=== Begin Enclosure ===

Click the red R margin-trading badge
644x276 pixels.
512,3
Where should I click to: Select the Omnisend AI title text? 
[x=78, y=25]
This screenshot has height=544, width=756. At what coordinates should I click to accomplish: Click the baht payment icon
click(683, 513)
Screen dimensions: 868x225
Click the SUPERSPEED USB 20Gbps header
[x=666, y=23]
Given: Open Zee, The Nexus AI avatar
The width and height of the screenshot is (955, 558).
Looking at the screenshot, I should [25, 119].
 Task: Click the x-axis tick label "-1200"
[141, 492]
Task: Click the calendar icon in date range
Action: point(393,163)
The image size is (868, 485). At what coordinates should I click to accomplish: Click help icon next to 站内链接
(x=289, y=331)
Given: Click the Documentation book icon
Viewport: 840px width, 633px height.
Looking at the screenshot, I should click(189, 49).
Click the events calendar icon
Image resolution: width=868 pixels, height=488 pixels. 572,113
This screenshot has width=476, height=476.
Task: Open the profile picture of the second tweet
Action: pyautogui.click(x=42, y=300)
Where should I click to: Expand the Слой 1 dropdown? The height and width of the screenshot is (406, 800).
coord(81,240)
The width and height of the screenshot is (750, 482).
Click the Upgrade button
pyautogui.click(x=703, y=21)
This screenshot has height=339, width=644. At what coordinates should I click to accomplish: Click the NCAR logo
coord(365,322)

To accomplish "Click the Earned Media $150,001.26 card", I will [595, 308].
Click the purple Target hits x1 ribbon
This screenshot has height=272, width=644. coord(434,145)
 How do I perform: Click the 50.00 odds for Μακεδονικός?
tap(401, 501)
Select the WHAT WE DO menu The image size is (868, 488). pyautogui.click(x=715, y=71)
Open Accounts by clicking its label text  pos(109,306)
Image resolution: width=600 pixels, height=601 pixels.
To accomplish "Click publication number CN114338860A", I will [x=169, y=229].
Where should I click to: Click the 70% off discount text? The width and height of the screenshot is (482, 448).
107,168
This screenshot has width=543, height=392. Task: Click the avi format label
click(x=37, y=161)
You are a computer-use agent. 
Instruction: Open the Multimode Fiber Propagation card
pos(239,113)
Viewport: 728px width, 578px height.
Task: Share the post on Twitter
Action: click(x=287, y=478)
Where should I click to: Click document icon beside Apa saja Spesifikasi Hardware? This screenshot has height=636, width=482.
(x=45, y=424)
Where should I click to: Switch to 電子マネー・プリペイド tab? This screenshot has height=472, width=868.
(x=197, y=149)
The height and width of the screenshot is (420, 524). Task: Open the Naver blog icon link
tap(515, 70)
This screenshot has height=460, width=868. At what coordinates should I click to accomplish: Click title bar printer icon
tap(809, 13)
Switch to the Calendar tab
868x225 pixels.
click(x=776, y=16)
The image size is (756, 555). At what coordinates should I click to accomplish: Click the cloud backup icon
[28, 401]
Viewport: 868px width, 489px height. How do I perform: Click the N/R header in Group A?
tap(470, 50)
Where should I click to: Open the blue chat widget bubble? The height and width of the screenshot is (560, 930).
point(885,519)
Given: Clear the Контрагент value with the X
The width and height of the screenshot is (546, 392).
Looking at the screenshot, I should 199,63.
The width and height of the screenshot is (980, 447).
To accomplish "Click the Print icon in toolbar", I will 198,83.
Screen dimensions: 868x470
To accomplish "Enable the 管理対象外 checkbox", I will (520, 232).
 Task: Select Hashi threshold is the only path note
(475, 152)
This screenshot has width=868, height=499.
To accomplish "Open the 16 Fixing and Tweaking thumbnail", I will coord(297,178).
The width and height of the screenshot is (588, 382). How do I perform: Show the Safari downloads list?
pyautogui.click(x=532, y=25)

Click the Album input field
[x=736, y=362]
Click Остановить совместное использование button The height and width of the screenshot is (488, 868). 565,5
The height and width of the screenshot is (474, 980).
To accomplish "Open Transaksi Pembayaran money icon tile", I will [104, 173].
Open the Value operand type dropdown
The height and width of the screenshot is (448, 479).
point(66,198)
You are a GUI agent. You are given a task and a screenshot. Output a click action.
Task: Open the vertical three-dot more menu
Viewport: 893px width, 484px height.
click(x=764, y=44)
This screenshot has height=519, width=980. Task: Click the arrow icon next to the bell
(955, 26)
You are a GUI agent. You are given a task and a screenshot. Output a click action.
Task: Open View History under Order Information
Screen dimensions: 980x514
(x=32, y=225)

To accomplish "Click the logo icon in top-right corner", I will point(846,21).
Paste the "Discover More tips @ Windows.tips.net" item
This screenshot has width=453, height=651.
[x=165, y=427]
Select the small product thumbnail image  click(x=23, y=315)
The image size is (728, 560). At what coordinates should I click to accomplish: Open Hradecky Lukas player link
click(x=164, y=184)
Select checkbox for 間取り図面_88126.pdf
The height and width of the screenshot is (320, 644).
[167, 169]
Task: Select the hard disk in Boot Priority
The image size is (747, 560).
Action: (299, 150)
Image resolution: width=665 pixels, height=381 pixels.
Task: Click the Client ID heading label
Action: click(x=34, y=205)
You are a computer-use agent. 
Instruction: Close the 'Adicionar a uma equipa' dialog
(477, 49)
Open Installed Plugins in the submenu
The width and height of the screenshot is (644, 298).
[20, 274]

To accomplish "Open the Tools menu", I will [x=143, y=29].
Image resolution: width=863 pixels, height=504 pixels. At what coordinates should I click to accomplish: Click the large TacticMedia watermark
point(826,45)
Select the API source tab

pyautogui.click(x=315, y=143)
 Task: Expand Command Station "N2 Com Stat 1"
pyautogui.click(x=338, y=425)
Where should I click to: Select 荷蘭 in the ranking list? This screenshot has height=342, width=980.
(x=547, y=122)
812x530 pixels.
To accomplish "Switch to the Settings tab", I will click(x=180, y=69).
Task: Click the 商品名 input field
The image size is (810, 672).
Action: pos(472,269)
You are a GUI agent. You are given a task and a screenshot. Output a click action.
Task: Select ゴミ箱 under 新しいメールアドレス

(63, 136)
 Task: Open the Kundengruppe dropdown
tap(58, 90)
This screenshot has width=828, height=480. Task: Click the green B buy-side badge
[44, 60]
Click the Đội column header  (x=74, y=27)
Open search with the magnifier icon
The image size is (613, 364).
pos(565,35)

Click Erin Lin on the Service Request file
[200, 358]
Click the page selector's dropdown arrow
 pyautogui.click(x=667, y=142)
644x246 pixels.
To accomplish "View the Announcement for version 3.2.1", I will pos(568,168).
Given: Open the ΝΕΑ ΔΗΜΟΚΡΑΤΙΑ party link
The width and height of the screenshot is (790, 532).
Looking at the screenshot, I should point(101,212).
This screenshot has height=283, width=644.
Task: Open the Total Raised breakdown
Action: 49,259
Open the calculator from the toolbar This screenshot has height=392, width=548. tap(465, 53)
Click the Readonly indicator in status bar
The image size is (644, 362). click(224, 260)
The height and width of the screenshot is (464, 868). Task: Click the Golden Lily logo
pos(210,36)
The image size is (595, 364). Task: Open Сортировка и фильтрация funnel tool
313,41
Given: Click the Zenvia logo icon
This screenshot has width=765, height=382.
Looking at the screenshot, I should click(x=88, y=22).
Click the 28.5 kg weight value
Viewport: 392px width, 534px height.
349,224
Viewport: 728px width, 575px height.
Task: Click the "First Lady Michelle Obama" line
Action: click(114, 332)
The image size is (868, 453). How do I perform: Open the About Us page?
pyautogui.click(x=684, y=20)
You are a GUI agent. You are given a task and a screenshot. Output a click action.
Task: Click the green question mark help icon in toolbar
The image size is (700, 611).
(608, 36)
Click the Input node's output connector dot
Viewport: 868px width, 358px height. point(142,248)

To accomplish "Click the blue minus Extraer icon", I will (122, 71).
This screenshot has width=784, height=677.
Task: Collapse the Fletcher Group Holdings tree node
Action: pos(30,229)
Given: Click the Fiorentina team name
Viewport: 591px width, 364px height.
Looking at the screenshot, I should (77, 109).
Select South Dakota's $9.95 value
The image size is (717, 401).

=== End Enclosure ===

### [ABOUT THIS EXERCISE]
If a line in the records holds the string "with", copy it.

### [WRITTEN ANSWER]
Given: Clear the Контрагент value with the X
Open search with the magnifier icon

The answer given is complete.